* _Provided records_:
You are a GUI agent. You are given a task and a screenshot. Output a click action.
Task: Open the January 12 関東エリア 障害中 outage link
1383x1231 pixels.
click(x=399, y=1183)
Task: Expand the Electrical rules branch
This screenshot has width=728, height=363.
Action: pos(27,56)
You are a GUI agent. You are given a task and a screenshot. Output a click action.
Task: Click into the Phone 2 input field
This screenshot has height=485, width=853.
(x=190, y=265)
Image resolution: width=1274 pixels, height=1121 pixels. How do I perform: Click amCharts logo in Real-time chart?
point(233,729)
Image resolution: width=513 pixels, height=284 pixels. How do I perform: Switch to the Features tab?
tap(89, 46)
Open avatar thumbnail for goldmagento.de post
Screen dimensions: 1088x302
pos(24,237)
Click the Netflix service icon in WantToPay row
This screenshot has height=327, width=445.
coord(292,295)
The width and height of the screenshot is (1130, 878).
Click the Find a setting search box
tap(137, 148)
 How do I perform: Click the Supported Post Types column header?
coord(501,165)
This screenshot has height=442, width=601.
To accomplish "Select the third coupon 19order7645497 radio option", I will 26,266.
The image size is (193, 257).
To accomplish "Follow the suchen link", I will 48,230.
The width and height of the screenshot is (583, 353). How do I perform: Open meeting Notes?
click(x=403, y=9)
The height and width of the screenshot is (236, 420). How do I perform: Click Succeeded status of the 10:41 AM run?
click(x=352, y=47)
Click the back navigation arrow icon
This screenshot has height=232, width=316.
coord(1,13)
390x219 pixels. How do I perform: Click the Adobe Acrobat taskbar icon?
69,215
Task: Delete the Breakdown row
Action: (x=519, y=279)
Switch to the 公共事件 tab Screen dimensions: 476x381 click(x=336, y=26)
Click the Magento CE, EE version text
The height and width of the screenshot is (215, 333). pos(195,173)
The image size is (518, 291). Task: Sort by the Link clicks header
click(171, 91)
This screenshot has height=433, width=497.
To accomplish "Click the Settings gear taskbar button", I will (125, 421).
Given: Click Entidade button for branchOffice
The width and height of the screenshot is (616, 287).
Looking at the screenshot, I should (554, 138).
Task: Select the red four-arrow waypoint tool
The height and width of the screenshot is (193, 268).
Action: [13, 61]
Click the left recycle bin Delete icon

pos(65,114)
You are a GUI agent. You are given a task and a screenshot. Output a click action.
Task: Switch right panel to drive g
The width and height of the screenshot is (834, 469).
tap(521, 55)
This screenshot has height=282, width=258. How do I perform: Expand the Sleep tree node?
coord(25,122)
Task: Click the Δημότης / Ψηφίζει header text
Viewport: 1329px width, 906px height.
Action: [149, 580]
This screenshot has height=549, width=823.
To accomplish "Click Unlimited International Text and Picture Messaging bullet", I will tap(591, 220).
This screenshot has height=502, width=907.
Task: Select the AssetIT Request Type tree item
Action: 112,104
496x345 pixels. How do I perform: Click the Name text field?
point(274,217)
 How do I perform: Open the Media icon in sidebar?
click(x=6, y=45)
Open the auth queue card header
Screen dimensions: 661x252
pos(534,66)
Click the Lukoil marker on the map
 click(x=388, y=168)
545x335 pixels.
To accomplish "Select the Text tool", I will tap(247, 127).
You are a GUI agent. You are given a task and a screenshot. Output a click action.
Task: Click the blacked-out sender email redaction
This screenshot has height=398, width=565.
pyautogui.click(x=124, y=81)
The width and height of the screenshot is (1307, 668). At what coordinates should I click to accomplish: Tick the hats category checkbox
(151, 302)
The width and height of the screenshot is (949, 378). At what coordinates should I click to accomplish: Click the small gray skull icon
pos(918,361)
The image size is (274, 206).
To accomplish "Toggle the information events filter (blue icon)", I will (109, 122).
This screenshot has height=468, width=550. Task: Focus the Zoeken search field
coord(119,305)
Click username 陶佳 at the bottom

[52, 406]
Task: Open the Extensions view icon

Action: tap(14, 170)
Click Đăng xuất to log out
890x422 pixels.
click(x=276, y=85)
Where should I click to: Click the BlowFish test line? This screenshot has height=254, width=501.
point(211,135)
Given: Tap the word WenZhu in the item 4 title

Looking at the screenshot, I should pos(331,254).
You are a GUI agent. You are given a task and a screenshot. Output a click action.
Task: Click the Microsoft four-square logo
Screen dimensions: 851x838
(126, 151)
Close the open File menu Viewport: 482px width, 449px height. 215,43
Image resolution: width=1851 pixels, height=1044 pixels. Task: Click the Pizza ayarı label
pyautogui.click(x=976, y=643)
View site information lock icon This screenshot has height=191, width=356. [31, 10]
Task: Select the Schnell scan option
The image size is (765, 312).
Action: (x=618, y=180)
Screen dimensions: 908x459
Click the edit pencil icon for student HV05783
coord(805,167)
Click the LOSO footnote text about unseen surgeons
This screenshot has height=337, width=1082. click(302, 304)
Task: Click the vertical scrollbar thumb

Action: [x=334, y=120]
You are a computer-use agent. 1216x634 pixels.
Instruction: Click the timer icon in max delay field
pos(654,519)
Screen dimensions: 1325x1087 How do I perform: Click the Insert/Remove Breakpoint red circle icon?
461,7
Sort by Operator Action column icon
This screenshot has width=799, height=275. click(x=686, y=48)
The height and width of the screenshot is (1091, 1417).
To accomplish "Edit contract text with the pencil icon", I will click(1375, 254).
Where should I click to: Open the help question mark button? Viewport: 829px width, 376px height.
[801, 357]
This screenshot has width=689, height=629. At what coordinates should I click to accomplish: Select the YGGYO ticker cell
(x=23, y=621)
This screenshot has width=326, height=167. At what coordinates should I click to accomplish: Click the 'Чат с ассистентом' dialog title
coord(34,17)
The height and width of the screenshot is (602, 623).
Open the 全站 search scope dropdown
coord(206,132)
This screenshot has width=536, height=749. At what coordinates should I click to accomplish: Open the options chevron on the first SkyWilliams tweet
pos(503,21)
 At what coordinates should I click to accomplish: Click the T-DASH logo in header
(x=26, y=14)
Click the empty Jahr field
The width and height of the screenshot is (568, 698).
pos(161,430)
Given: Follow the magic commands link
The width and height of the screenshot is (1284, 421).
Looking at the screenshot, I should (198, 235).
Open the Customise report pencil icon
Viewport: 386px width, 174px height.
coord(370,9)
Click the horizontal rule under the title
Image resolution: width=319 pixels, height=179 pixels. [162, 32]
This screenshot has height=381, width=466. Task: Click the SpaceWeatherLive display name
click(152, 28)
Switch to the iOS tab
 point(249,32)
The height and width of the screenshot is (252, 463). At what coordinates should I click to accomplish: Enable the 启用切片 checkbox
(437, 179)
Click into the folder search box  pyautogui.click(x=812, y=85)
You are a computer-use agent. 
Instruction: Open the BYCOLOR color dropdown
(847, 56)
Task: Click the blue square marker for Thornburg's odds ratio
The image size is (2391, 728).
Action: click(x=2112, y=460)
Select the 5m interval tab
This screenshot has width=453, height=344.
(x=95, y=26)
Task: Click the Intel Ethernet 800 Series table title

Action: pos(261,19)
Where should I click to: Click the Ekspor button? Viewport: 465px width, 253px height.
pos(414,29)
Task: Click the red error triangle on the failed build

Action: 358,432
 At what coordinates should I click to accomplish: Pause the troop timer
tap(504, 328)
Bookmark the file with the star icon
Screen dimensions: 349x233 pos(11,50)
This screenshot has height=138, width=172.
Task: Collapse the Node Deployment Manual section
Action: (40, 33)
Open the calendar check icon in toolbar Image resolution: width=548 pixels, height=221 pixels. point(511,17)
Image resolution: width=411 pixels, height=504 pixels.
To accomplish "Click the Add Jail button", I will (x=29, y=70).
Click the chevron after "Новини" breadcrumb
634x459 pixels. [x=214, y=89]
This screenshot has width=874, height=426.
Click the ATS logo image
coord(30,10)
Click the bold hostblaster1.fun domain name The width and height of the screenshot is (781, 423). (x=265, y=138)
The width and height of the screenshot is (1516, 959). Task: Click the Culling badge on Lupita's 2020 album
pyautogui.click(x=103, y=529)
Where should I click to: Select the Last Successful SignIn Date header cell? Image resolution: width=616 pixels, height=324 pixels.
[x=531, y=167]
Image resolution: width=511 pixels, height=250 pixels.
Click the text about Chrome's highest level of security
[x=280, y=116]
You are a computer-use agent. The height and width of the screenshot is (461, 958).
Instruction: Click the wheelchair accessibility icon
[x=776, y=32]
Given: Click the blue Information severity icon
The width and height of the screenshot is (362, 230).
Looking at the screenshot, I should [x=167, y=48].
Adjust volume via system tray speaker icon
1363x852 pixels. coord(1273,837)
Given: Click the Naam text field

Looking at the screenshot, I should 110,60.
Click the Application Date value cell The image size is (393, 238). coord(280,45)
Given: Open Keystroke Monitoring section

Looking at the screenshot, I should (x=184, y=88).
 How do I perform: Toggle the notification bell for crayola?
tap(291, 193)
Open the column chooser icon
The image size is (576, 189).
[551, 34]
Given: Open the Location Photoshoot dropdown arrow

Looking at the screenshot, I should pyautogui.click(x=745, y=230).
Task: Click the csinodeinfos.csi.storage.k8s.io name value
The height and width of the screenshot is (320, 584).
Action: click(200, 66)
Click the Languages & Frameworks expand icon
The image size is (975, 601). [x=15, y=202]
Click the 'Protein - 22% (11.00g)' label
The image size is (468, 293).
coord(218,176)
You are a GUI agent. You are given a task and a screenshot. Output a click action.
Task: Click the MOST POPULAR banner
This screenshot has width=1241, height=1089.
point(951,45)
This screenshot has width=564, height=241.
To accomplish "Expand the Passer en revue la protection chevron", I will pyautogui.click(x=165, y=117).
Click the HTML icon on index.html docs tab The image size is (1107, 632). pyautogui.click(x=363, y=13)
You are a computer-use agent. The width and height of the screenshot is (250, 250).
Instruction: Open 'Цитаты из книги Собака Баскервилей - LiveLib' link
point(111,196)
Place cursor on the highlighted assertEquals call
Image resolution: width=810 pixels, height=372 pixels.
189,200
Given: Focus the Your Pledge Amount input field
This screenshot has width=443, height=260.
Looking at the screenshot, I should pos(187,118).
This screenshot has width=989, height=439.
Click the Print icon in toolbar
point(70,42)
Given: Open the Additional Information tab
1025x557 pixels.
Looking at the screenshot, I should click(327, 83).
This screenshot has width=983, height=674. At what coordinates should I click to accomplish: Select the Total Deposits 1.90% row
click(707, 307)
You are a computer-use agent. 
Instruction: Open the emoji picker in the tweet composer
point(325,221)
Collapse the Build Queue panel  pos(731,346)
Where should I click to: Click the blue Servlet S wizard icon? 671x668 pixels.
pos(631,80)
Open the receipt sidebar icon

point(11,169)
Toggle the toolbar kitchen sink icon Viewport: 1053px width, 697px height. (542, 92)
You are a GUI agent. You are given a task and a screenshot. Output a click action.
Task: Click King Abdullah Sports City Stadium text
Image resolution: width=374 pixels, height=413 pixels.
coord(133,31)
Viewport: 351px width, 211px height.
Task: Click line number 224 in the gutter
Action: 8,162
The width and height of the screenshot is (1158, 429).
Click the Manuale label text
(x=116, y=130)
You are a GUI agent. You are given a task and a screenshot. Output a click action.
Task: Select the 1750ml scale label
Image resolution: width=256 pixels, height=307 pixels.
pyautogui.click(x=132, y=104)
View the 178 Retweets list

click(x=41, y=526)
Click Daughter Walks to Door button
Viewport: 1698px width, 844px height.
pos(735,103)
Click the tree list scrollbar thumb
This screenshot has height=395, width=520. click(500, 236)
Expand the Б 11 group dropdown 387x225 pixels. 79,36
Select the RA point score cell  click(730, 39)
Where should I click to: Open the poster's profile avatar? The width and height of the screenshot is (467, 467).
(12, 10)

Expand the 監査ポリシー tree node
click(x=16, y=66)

* _Your task_:
Among the lines above, return each one holding the string "into".

* _Task response_:
Task: Click into the Phone 2 input field
Click into the folder search box  pyautogui.click(x=812, y=85)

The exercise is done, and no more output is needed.